Reasons for Sonography
Sonography is used to monitor and diagnose a wide variety of conditions within nearly any system of the body. A sonogram is often considered a standard part of prenatal care because it can reveal a broad range of information regarding the overall health of both the mother and fetus. Generally, sonograms are conducted in the first trimester of pregnancy, although additional ones may be ordered throughout the second or third trimesters. Additional uses for sonography include the following:
- Determine whether multiple fetuses are present
- Identify problems in the ovaries, placenta or uterus
- Assess the growth, positioning and gender of the fetus
- Identify any physical or developmental problems with the fetus
- Discover the presence of an ectopic pregnancy or miscarriage
- Investigate complications such as infection or bleeding
Sonography is usually part of prenatal care, but for some patients, frequent sonograms are recommended. Women who have previously miscarried, as well as those who experience spotting or complications, may need to undergo additional sonograms as precautionary measures.

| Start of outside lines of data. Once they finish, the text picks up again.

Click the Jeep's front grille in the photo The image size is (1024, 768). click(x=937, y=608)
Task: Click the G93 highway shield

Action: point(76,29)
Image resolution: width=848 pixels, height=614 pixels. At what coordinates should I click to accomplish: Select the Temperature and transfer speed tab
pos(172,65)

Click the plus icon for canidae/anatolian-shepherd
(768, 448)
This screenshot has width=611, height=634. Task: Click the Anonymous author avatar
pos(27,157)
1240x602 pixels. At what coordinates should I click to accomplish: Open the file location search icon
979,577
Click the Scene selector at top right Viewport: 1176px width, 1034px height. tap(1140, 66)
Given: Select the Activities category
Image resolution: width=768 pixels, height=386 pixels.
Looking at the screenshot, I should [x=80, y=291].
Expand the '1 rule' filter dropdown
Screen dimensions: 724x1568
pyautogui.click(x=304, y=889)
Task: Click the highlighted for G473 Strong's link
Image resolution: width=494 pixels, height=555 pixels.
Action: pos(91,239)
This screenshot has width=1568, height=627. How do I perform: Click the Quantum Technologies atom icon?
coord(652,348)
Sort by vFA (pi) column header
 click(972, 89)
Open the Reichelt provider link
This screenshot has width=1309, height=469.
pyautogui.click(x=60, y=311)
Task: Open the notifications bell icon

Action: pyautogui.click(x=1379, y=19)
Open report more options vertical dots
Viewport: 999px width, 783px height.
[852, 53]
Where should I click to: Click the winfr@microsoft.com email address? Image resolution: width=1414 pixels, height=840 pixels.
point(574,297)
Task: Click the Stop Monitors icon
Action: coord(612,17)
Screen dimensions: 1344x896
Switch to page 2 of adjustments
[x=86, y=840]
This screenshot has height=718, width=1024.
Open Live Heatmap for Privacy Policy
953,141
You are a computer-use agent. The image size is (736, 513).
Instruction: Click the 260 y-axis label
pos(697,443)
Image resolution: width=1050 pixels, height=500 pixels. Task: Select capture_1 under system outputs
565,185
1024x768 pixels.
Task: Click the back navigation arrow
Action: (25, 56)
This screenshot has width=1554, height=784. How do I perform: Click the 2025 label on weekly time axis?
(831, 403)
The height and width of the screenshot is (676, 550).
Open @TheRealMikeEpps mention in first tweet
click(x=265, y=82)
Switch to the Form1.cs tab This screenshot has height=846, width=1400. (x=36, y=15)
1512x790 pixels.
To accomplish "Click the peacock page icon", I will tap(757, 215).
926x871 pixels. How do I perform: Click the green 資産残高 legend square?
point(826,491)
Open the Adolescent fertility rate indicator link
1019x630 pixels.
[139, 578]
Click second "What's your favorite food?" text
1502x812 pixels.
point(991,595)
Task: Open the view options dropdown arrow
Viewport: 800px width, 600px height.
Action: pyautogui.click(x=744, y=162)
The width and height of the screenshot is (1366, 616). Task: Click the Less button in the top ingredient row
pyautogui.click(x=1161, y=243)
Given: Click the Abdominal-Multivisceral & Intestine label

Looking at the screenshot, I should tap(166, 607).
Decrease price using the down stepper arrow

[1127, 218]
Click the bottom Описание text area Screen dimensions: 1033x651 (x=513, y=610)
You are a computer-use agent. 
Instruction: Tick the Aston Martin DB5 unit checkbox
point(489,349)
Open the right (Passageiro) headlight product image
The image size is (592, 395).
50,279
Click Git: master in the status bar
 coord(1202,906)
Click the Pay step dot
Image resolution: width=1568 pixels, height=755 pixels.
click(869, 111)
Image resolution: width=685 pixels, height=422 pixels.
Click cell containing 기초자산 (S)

The Benefits of Sonography
Sonography is a noninvasive and simple way to procure images of soft tissue, which usually does not show up well on X-rays. It is safe for pregnant women because there is no ionizing radiation involved, and it has no serious side effects. In some cases, however, a sonogram may not detect all birth defects, or may indicate the presence of a birth defect that is not actually there. In most cases, however, a sonogram is considered extremely helpful in detecting abnormalities, and improving a woman's chances for a healthy pregnancy and delivery.
The Sonography Procedure
Most women will have at least two sonograms during a pregnancy. Preparing for sonography varies, depending on the objective of the imaging. A women who is having a sonogram of the uterus or ovaries should have a full bladder; this enables the organs to be more easily viewed.
Sonography begins with the patient's lying down on an examination table, and gel being applied to the skin at the area targeted for imaging. The sonographer moves a special hand-held device (transducer) across the area. The transducer enables sound waves to be transmitted between the body and the device, which then relays information to a computer. Sonograms are typically painless, although some patients may experience slight discomfort. In some cases, sonography may be performed transvaginally. A transvaginal sonogram involves attaching the transducer to a probe that is inserted directly into the vagina.
Whether performed abdominally or transvaginally, a sonogram usually takes about 30 minutes to complete. The images produced by either method are viewed on a computer screen in real time. Results are then analyzed, and findings discussed with the patient.